А вдруг и у меня так будет?

Вернулись с Сашенькой в больницу, я угнетенно молчал, а Бондарь улыбался непонятной своей улыбочкой. «Неужели так трудно помочь Пульникову?» — сказал я мрачно. Трудно. Прикрепили к нему санитарку, чтобы она убирала, в магазин сходила, что-то постирала, а он стал к ней приставать. Скандал. Редко трезвый бывает, может на операцию не прийти, вот как сейчас. Главврач уже на пределе терпения…

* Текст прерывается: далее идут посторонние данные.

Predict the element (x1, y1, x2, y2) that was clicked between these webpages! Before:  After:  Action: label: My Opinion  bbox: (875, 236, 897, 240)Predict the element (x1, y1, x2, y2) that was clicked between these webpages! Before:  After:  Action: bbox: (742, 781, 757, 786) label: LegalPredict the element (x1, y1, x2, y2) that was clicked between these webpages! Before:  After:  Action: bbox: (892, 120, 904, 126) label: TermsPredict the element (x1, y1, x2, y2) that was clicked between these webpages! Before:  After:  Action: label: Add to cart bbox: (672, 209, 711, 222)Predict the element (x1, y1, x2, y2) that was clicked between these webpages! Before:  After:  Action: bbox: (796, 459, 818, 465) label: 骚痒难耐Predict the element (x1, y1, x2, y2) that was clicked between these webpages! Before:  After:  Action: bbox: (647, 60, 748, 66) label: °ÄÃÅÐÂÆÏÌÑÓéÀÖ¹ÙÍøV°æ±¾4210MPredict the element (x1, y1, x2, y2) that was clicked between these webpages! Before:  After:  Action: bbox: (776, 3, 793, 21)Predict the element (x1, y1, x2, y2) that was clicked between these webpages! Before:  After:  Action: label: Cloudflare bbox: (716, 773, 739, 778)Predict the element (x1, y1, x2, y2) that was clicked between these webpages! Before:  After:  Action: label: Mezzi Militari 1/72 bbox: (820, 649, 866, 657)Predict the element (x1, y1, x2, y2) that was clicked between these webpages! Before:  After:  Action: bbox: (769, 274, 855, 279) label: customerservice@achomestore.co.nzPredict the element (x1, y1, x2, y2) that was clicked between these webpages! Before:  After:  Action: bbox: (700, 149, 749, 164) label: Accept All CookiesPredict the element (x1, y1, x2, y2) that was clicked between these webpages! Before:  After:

Конвоиру сказали, занят я буду часа два, не меньше, и он сел лясы точить с дежурной медсестрой. Мы управились раньше. Бондарь взялся заполнять операционный журнал, а мы с Сашенькой вышли на веранду, там никого не было, и уже сумерки. Где-то лаяла собака, как в деревне. Пробежала девочка в светлом платьице. Женский голос позвал: «Андре-ей! Андрю-уша!» Тянуло острой свежестью вечерней тайги, тонко веяло цветами какими-то, кустами сибирскими, багульником, может быть, не знаю. Ужасная была тоска, сесть бы и плакать прямо вот здесь. От несчастья Филиппа. И от счастья, что мы стоим вдвоем с Сашенькой. Молодой месяц висел над самой сопкой. Покой был над Ольгиным логом, и не верилось, что есть преступления, лагеря, разлука, — есть только любовь. Темнела драконом хребтина сопки, а рядом стояла Саша, и всё было мирно, тихо и хорошо, не требовались никакие слова. Глаза ее смотрят мимо меня, и улыбка зажата в губах, как иголка, сейчас она возьмет ее тонкими пальцами и пришьет меня к себе. Точеный ее подбородок то вправо, то влево, так и звал прикоснуться и ласковым усилием легонько повернуть к себе. Она уставилась на мою пуговицу, боясь глянуть выше, чтобы не разрушить хрупкую стенку между нами, она еще есть пока и нужна, иначе не знаю, что будет, — схвачу ее, и полетим мы к молодому месяцу. Прибежит автоматчик, и будет лупить с колена очередями по звездам.

«Я каждый день жду вечера, не могу дождаться, когда начнется прием в амбулатории». И вдруг она сказала: «Я тоже». — И подняла взгляд чуть повыше, но я никак не мог заглянуть ей в глаза, я даже присел, но она быстро глянула в сторону — хватит тебе улыбки моей. Она меня понимает и дразнит, видит, у нее получается, ой, как лихо у неё получается. «Я тоже», — сказала она. Знать бы мне, что это значит. Может, я бы от свободы навсегда отказался, если бы разгадал.

«Чего ты дрожишь?» — спросила она. «У меня много слов для тебя… Они во мне трепещут». — «А ты не держи их, пусть летят, как птички. Нет, ты дрожишь! — она легонько рассмеялась. — Как цуцик!» Ей весело, для нее игра, забава. Только бы не вздумала она перейти на другую работу. Пусть Гулаг им платит двойную, тройную надбавку, я согласен, из моего кармана. Неужели она не видит, что любить ее так, как я, никто никогда не будет? Прикоснуться бы мне губами к ее смуглой тонкой щеке, и, если останусь жив, накинусь коршуном, хватит ей насмешливо улыбаться.